* _Compito scritto 1_
Secondo il brano su Mohenjo-Daro, in che anno il sito della città è stato designato patrimonio mondiale dell'UNESCO?
* _Compito scritto 2_
Elenca le civiltà che il brano su Mohenjo-Daro indica come contemporanee alla città.
* _Compito scritto 3_
Ricopia dal brano su Mohenjo-Daro il passo che va da "Mohenjo-Daro fu abbandonato" fino a "si ignorava l’esistenza.", comprese queste ultime parole.

Mohenjo-Daro che significa tumulo dei morti è un sito archeologico nella provincia di Sindh, Pakistan.
Costruito intorno al 2.500 a.C., fu uno dei più grandi insediamenti dell’antica civiltà della valle dell’Indo e una delle prime città veramente importanti del mondo, contemporaneamente alle civiltà dell’antico Egitto, Mesopotamia, Creta minoica e Norte Chico.
Mohenjo-Daro fu abbandonato nel XIX secolo a.C. quando la Civiltà della valle dell’Indo declinò e se ne perse traccia fino agli anni ’20 quando l’archeologo R.D. Banerjee, che era stato incaricato di studiare una piccola “stupa” (tempio buddista) risalente al 300 a.C., lo riportò alla luce.
Con Mohenjo-Daro per la prima volta sono state portate alla luce vestigia della Civiltà della valle dell’Indo di cui fino ad allora si ignorava l’esistenza.
Da allora sono stati condotti importanti scavi nel sito della città che è stato designato patrimonio mondiale dell’UNESCO nel 1980.
Finora sono stati scavati 100 ettari di superficie che costituiscono soltanto un quarto circa dell’antica città, ma già da questi è possibile avere un’idea di quale fosse la vita di tutti i giorni dei suoi abitanti.
Cittadini poco religiosi ma amanti delle comodità
Come si può facilmente rilevare guardando una fotografia aerea, che consente di evidenziare chiaramente l’antico letto del fiume, la città era praticamente un’isola circondata dal fiume Indo.
Mohenjo-Daro non è stata costruita per giustapposizione di edifici innalzati nel corso del tempo ma, come le altre città della civiltà dell’Indo, rivela una urbanizzazione studiata e pianificata nel tracciato delle strade, che formano una griglia in cui almeno un viale largo 10 metri divideva la città bassa in due zone.
Il centro direzionale, che era sistemato su un’altura di una cinquantina di metri, era comunemente designato come cittadella e comprende una grande costruzione religiosa, su cui poggia la stupa buddista, le abitazioni dei sacerdoti, un Grande Bagno rituale, la fortezza, e il Grande Granaio Pubblico.

* _Dati forniti_
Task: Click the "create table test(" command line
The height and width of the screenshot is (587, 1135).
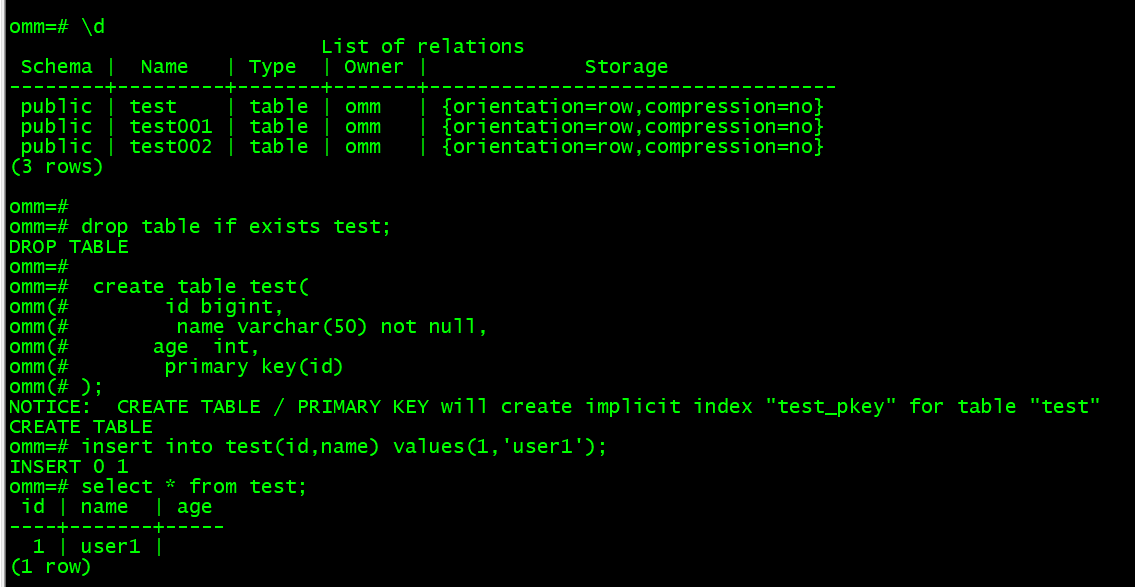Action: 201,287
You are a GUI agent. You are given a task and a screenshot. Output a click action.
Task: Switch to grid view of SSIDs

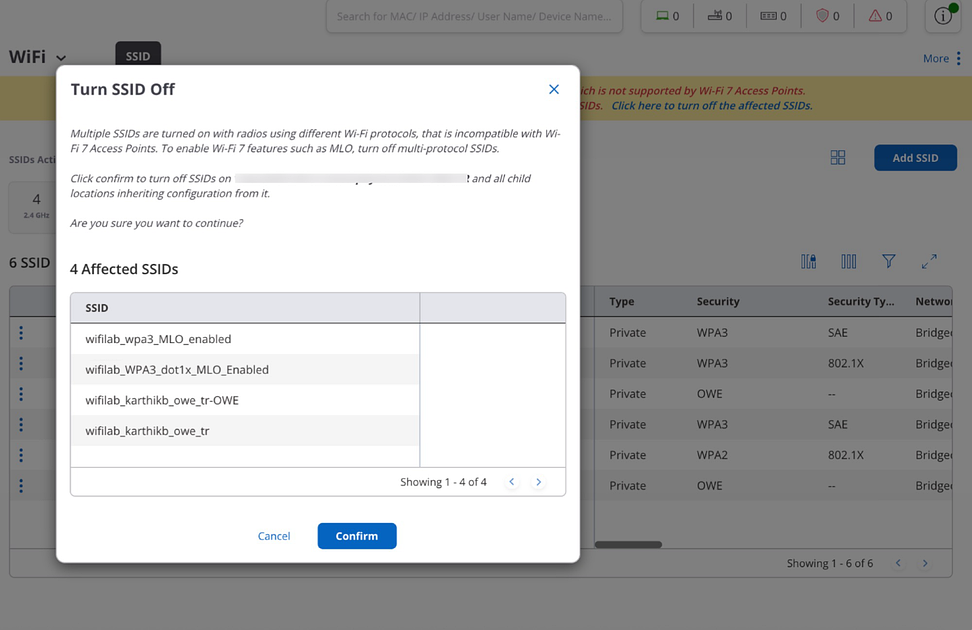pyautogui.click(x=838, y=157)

* _Risposta 1_
Nel 1980.

* _Risposta 2_
L'antico Egitto, la Mesopotamia, Creta minoica e Norte Chico.

* _Risposta 3_
Mohenjo-Daro fu abbandonato nel XIX secolo a.C. quando la Civiltà della valle dell’Indo declinò e se ne perse traccia fino agli anni ’20 quando l’archeologo R.D. Banerjee, che era stato incaricato di studiare una piccola “stupa” (tempio buddista) risalente al 300 a.C., lo riportò alla luce.
Con Mohenjo-Daro per la prima volta sono state portate alla luce vestigia della Civiltà della valle dell’Indo di cui fino ad allora si ignorava l’esistenza.